Let's create a hierarchical index using Station and Time. Furthermore, I want to know the month (for later fitting of the season), the year, and the time since the start of the measurements:



In [4]:

    
data['Month'] = pd.DatetimeIndex(data['Time']).month
data['Year'] = pd.DatetimeIndex(data['Time']).year
dt = data['Time'] - data['Time'].min()
data['dt'] = dt / pd.Timedelta(1, 'Y')

# Drop station 'PAY' as all data there is NaN:
data = data[data['Station'] != 'PAY']

# Create 2-level index (Station, Time):
data = data.set_index(pd.MultiIndex.from_arrays( 
                                 [data['Station'], data['Time']]),
                                 drop=False)

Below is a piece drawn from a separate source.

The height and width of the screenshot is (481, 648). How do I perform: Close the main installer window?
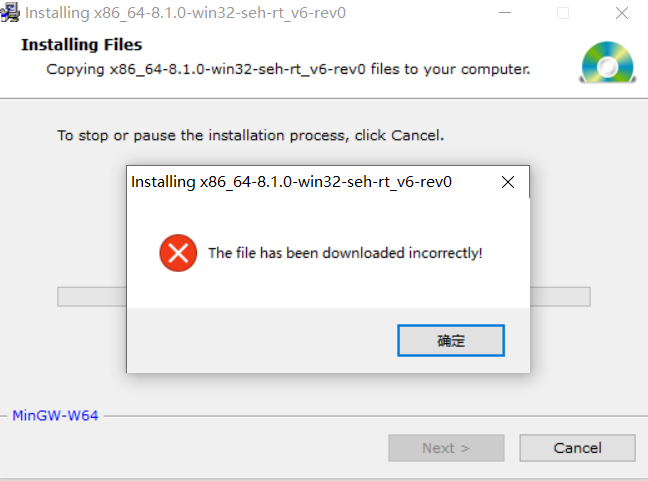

data[:6][['H', 'T', 'Month', 'Time']]

The data for 'BAS' (probably Basel) is shown below. As one would expect, the temperature is cyclic. Summer is warmer than winter. The precipitation looks mainly noisy. Taking means for each month (see table), however, hints that there is systematically more precipitation in summer than in winter.



In [5]:

    
fig, ax1 = pl.subplots()

pl.title('Temperature in BAS')
ax1.set_xlabel('Date')
ax1.set_ylabel('Temperature ($^{o}$ C)', color='r')
ax1.plot_date(data.index.levels[1].astype(datetime), data.loc['BAS']['T'],
              r'ro-', label='T')

ax2 = ax1.twinx()
ax2.set_ylabel('Rainfall (mm)', verticalalignment='bottom',
               rotation=-90, color='b')
ax2.plot_date(data.index.levels[1].astype(datetime), data.loc['BAS']['H'],
              r'bo-', label='H')

ax1.set_xlim(['1867', '1877'])

data.groupby('Month').aggregate(['mean', 'std'])[['H', 'T']]

Taking means by stations tells the warmer from the colder and the wetter from the drier locatiats:



In [6]:

    
data.groupby('Station').aggregate( ['mean', 'std'] )[ ['H', 'T'] ]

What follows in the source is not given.